_ARTICLE:_
A career in FASHION?
Andrea Ang (The Philippine Star) - September 12, 2014 - 12:00am

MANILA, Philippines - It’s 2014. A career in fashion is real, actual work, and not just a hobby that your parents think you’ll outgrow in a few years. There are legitimate job titles to be earned, real influence to be wielded, actual money to be made. However, it’s not as straightforward, as getting a degree, doing the interview process push-and-pull, and then parking yourself behind a desk from 9 a.m. to p.m. everyday—fashion is a billion dollar industry, and there are doors to it everywhere you turn. Here, five people share how they pushed those doors wide open and made a career out of something they love.



Fashion Director, Preview

The job. “Actually, I wanted to work for Vogue Australia. I wanted to move to Australia but I didn’t have a strong portfolio so I said I should work and improve my portfolio before moving. So if I should learn, I should learn from the best. That’s why I wanted to work under Liz Uy. So that’s why I applied to Preview.”

The application process. “I remember Myrza Sison, when she interviewed me for the job, asked ‘What are you going to bring into the magazine?’ And during that time, Liz (Uy) was still there. And I said, ‘Oh, I’m sure I’m going to bring in my personality’ because Liz is feminine while I’m the complete opposite. I’m the rock ‘n’ roll chick, I’m like the person that will bring a bit of grit to the glam of Preview.”

Editor vs stylist. “A stylist works physically with clothes and how it will look worn, basically creating ‘a look.’ This may or may not include hair, makeup and accessories. A fashion editor edits the fashion pages of the magazine and produces stories through writing and shooting fashion material, i.e. product picks, fashion editorials. A fashion editor can also be a stylist but a stylist cannot necessarily be a fashion editor.”

_EXERCISE REQUIREMENTS:_
**a)** Could you copy the fashion career article, starting at the words "MANILA, Philippines - It’s" and ending after "something they love.", and put "entrances" in place of "doors"?
**b)** Which people does the fashion career article mention by name?
None of the lines below are required for the work here.

_SOURCE DATA:_

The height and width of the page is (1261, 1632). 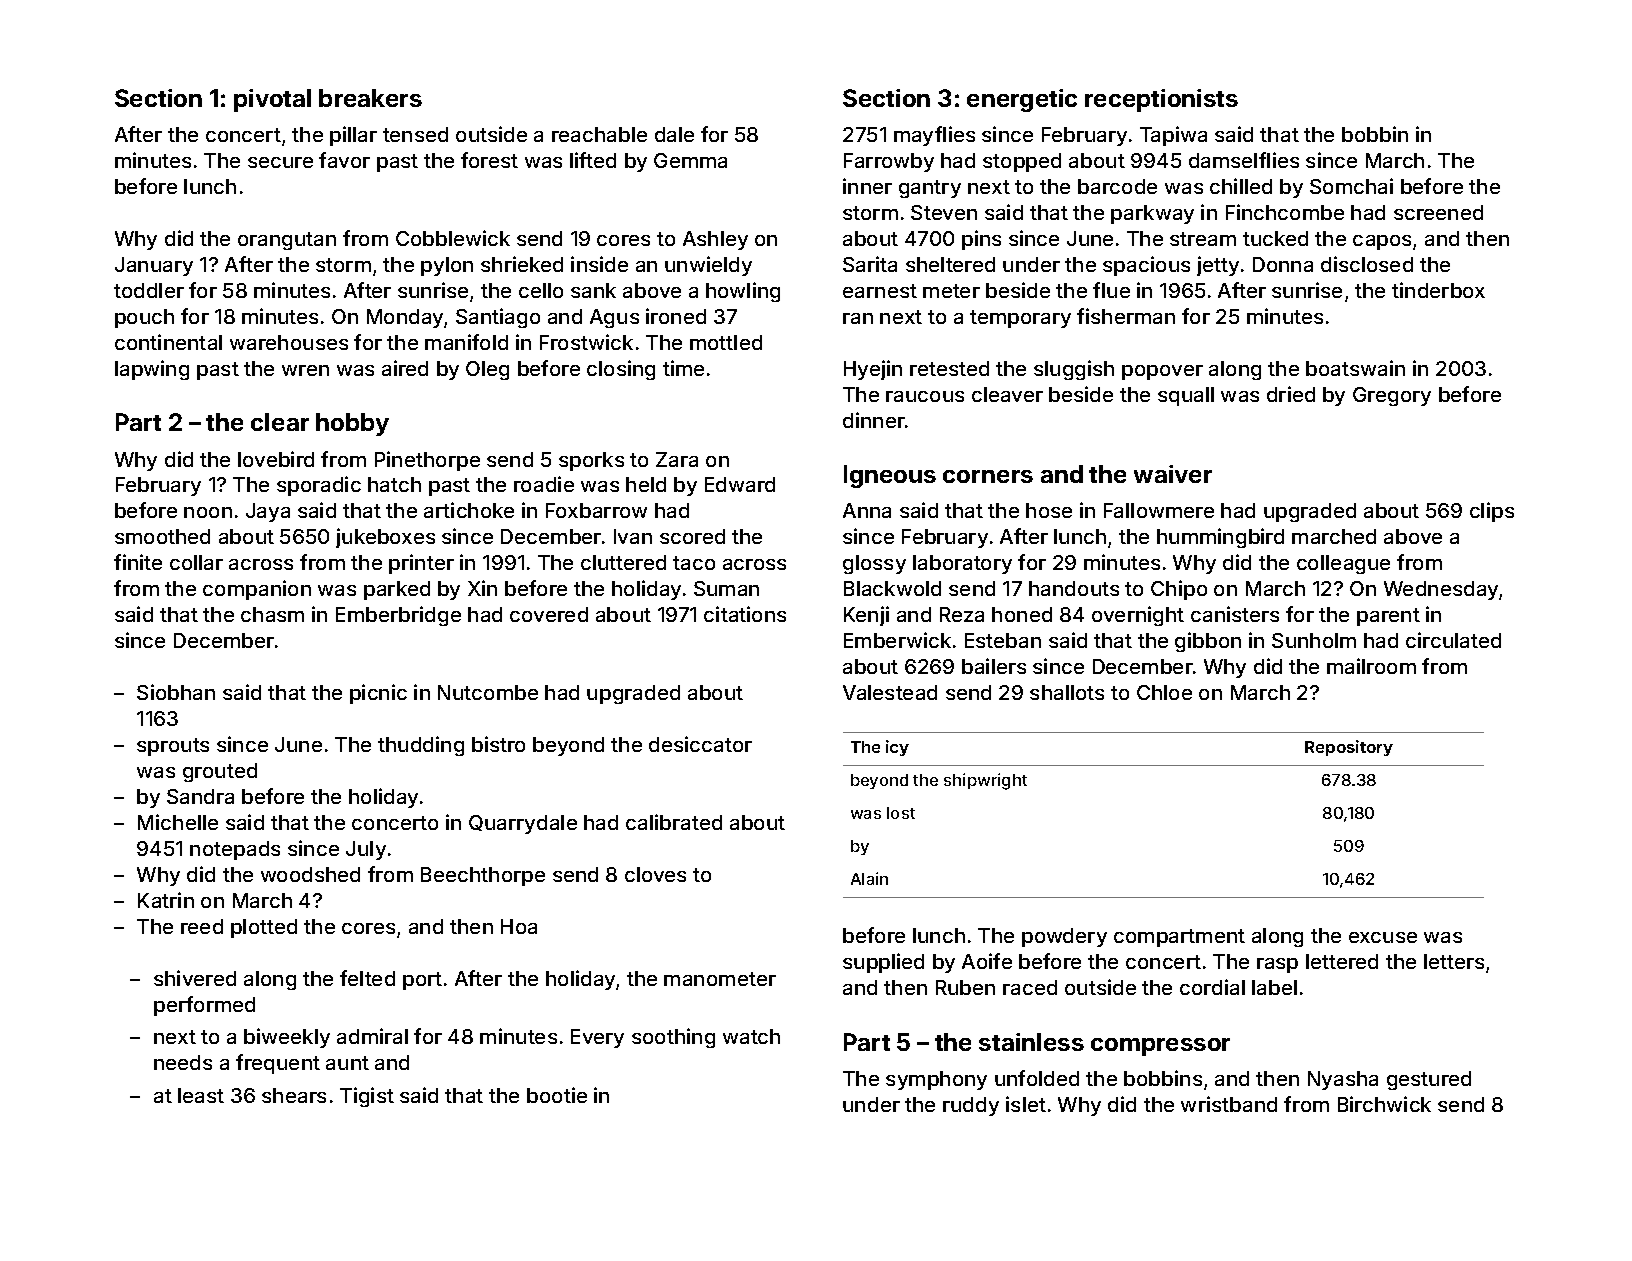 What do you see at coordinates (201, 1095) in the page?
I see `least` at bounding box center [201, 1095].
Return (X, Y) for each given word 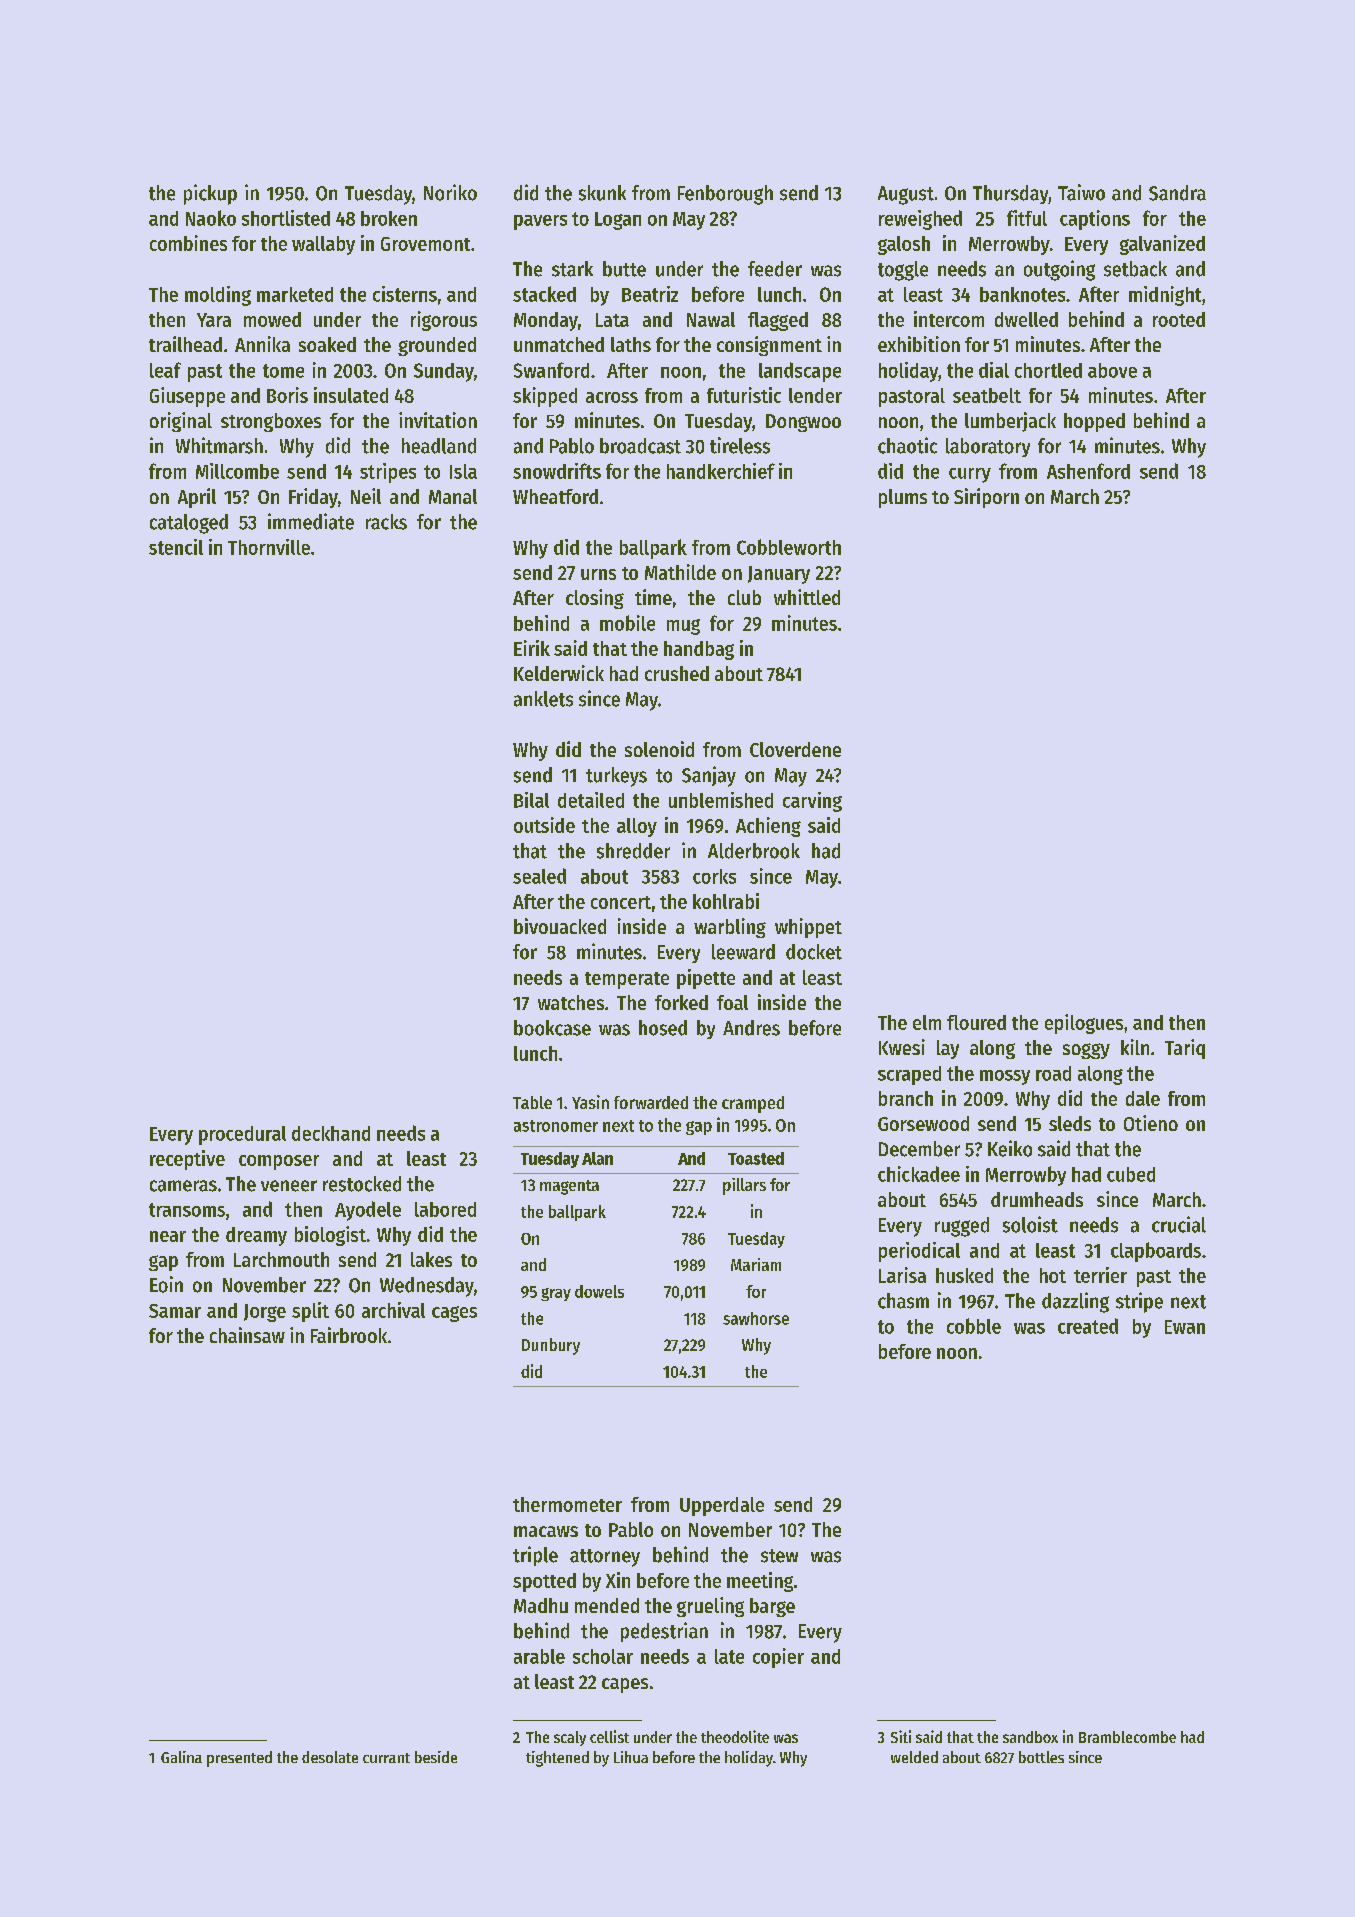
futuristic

_PER-TASK OUTPUTS:_
**a)**
MANILA, Philippines - It’s 2014. A career in fashion is real, actual work, and not just a hobby that your parents think you’ll outgrow in a few years. There are legitimate job titles to be earned, real influence to be wielded, actual money to be made. However, it’s not as straightforward, as getting a degree, doing the interview process push-and-pull, and then parking yourself behind a desk from 9 a.m. to p.m. everyday—fashion is a billion dollar industry, and there are entrances to it everywhere you turn. Here, five people share how they pushed those entrances wide open and made a career out of something they love.

**b)** Andrea Ang, Liz Uy, Myrza Sison